May Cravath Wharton, an early woman physician from Minnesota, established a medical clinic at the academy, where her husband was the director. Wharton also cared for people in the community. They invited her to stay after the death of her husband Edwin.

Wharton created a small hospital and, with successful fundraising in New England through the AMA, she was able to add a sanatorium annex for the care of people with tuberculosis. As no antibiotic was known at the time, rest and good nutrition were the only treatment. The Uplands Sanatorium was adapted as a retirement home when the hospital was relocated to Crossville, the county seat. The hospital is now known as the Cumberland Medical Center.

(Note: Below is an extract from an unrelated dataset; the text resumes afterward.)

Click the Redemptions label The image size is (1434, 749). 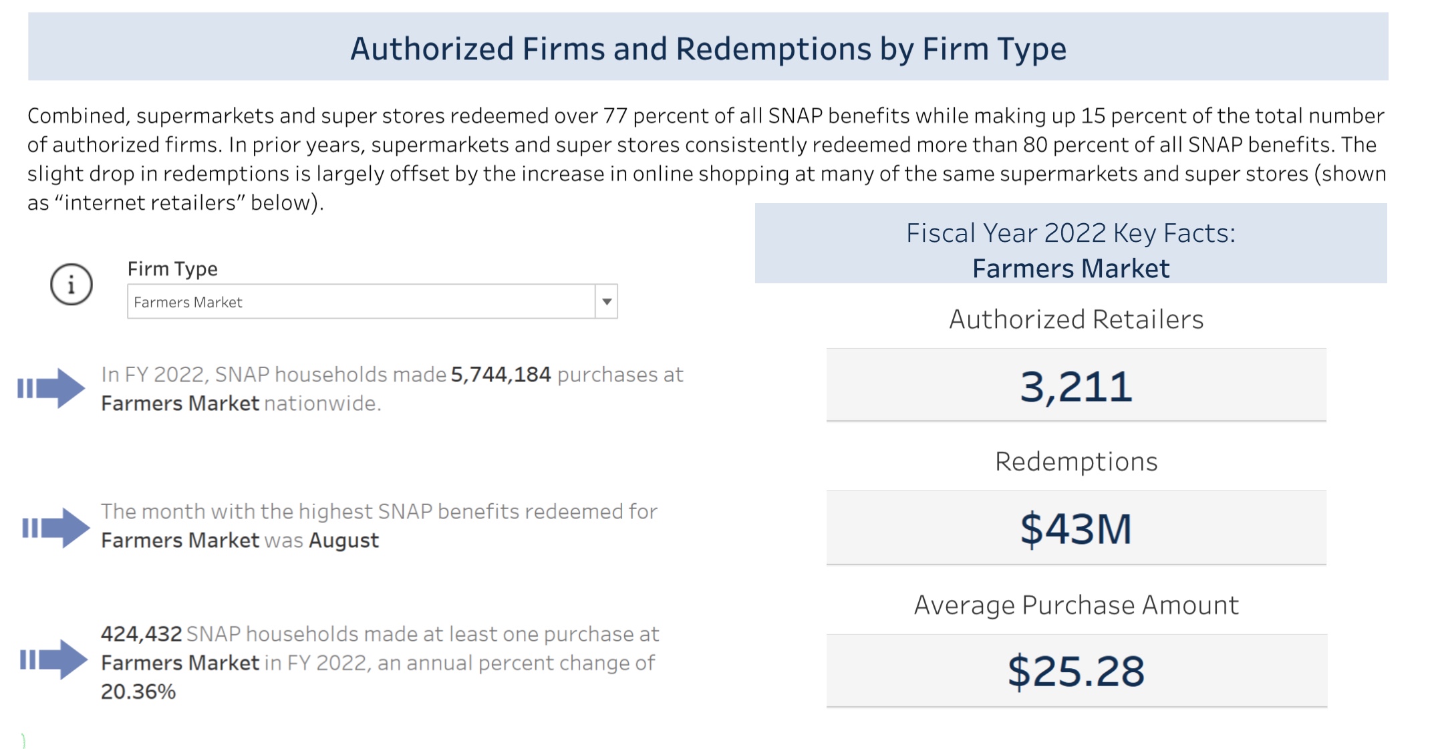pyautogui.click(x=1076, y=462)
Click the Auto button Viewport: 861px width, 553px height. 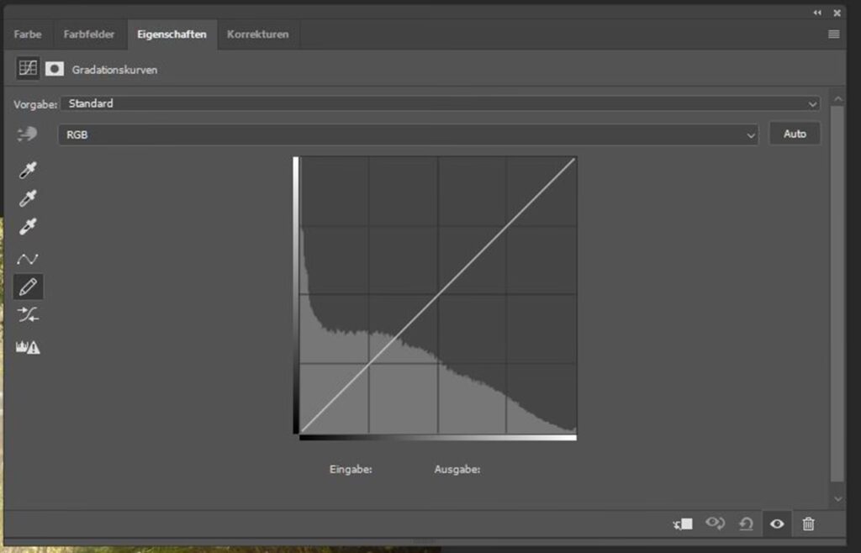point(795,134)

Camp Crossville, a site just east of Pleasant Hill, was used as a prisoner of war camp during World War II, housing German and Italian officers from November 1942 until the end of the war.

==Geography==
Pleasant Hill is located at (35.976915, -85.200229). The town is situated in a hilly area along the western Cumberland Plateau. In the northwestern part of the town, Frey Branch is impounded by two dams, Lake Laura Dam and Lake Alice Dam, to create two small lakes, Upland Lake and Lake Alice, respectively.

U.S. Route 70 passes through the southern portion of Pleasant Hill, connecting the town with Crossville to the east and Sparta to the west.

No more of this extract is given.